McClatchy DC passes along a small glimmer of hope that may finally happen.

A federal appeals court will hear a case brought by Judicial Watch on Friday to make public draft indictments of Hillary Clinton from the Whitewater scandal in the 1990s.

Judicial Watch, a conservative watchdog group that files Freedom of Information Act requests, wants copies of the documents that the National Archives and Records Administration has declined to release. It filed a FOIA request for the documents in March 2015 and in October 2015 the group sued for the 238 pages of responsive records.

The documents in question stem from the Kenneth Starr investigation that nearly brought down Bill Clinton’s presidency.

While there was plenty of collateral damage, the Clintons essentially walked away scot free.

According to Judicial Watch: “The National Archives argues that the documents should be kept secret, citing grand jury secrecy and Clinton’s personal privacy.”

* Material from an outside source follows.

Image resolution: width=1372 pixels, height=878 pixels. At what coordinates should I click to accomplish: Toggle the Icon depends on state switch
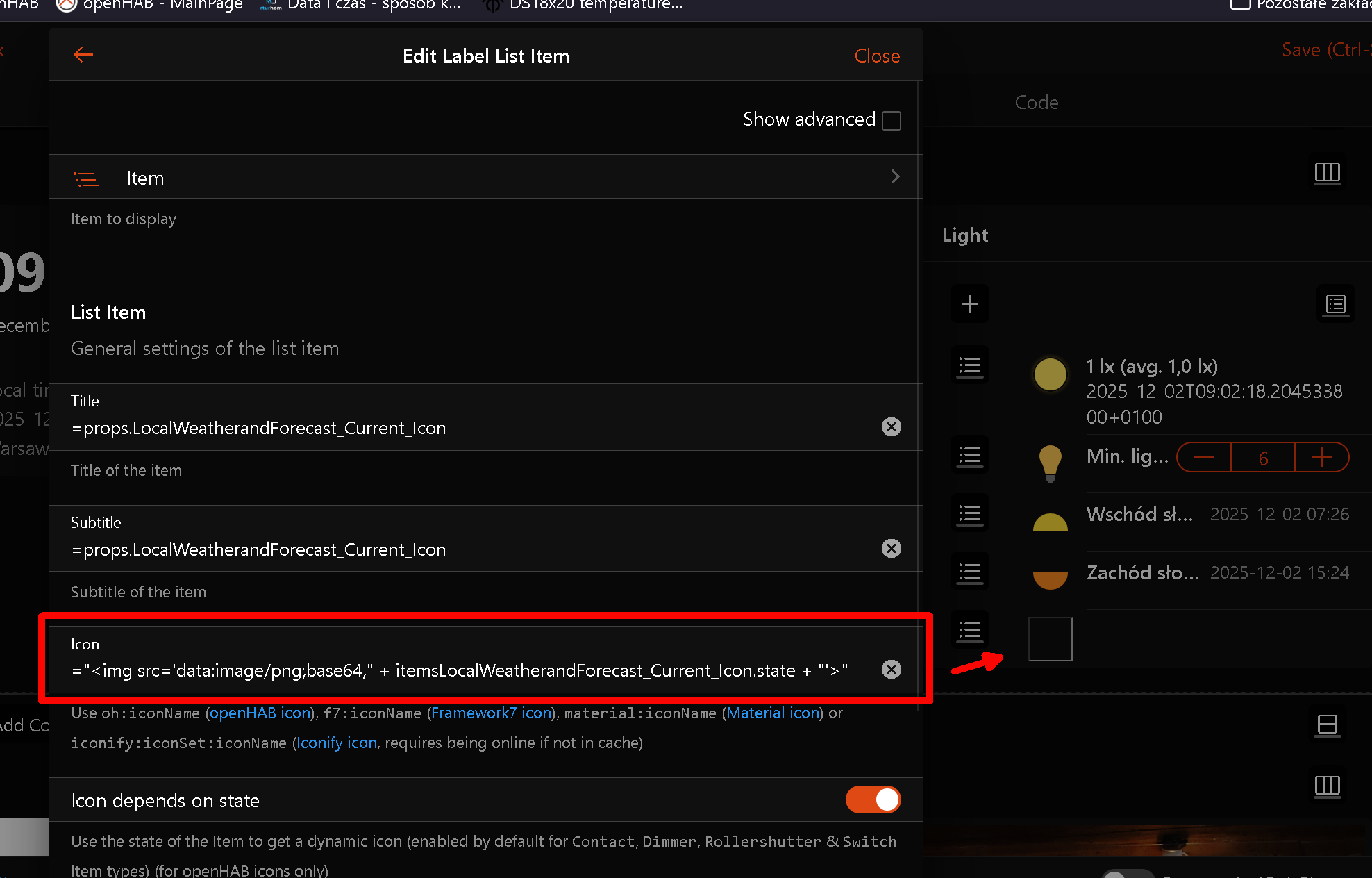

But Judicial Watch says that because so much about the Whitewater case has already been made public, “there is no secrecy or privacy left to protect.”

This is another example of the ‘nothing to see here, move along’ kind of thing that has always hung over the Clinton’s like a storm cloud.  

If that’s really the case, then there should be zero problem making these documents public. Considering the steps that have been taken to keep them private to date, we’ll consider that highly unlikely.

We’ll keep our fingers crossed that the appeals court does the right thing here. In a perfect world, others will follow suit.